This is bringing new meaning to the season of Fall.
In historical context, the selloff in the bond market was the leading story.
The S&P 500 typically registers a 4% dip when Treasury yields surge by 2 standard deviations within a month.
During periods of significant, abrupt increases in the 10-Year Real Treasury Rate (more than 2 standard deviations), the S&P 500 has generally experienced negative returns, with some months seeing substantial declines.
From the chart, we can observe that there have been three instances (September and October 2008, May and June 2013, and August and September 2022) where there were back-to-back months of large yield increases.
Thus, it's relatively common (75% of the time over the last 20 years) for large yield increases to happen in back-to-back months.
To stack the odds in our favor in November, we are holding off on buying bonds in the near term.
This is short term pain, but long term (income) gains as rates increase.
For equities, we are short term bullish, at least until the last money printer (Japan) runs out.
Let me explain.
Why Japan's Actions Matter
Japan's actions hold significant sway in global markets due to their substantial economic footprint and unique monetary policies.
The Bank of Japan is the worlds money printer.
This is because Japan has experienced ultra-low interest rates for decades.
In the 2010s and early 2020s, the U.S. Federal Reserve and the Bank of Japan adopted diverging monetary policies. While the U.S. began tightening monetary policy and raising interest rates (albeit slowly) after the financial crisis, the Bank of Japan pursued aggressive monetary easing, including negative interest rates.
We don’t really know what the limit is for the money printing machine.

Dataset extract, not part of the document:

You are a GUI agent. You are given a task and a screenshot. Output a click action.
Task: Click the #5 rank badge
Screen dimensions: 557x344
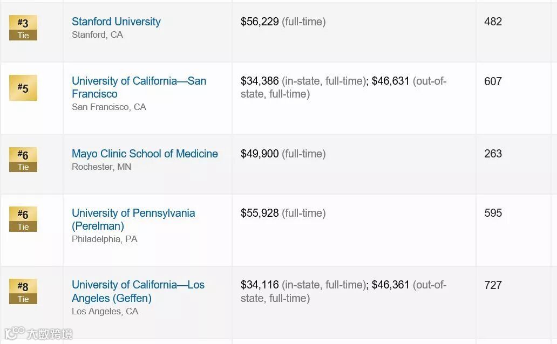point(23,88)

I wrote about this back in May 2023 in my post: Navigating Inflation and Yield Curve Control: Implications for U.S. and Japanese Equities.
In the 1990s, in response to the burst of the asset price bubble and ensuing economic challenges, the BoJ cut its policy interest rates to near-zero levels.
These low rates have persisted for years and allow speculators to borrow money cheaply.
In the US, we have allowed inflation to run above target as part of the Flexible Average Inflation Targeting (FAIT) policy under Powell, which seeks to achieve inflation that averages 2% over time and allows inflation to overshoot after a period of undershooting, more firmly anchoring inflation at a 2% objective.
Now that interest rates have risen in the US, is it time for Japan to follow?
With the USD/JPY breaking 150, we could be nearing the limit on the money printing machine.
As you can see in the chart below, 150 is forming a double top…
Changes in interest rates influence currency exchange rates.
A weaker yen makes US assets more expensive for Japanese investors, potentially affecting the flow of Japanese investment into the US stock market.
While in the long term we think Japan is reaching its upper limit, we think the policy will hold until December as Japan’s desire for the US stock market has not been as pronounced compared to past years.
This would fall in line with the flexible target that the US has used in the past.
The Bank of Japan's Dance with Inflation
Historically, the Bank of Japan (BoJ) hasn't shied away from revising its inflation target.
This could keep the money printer going.
Today Japan’s inflation target is 2%, while inflation is running hot than expected at 3%…
Do we think it’s possible that the BOJ allows for inflation to stay above their target for an extended period of time?
Yes.
A prominent example of this is January 2013.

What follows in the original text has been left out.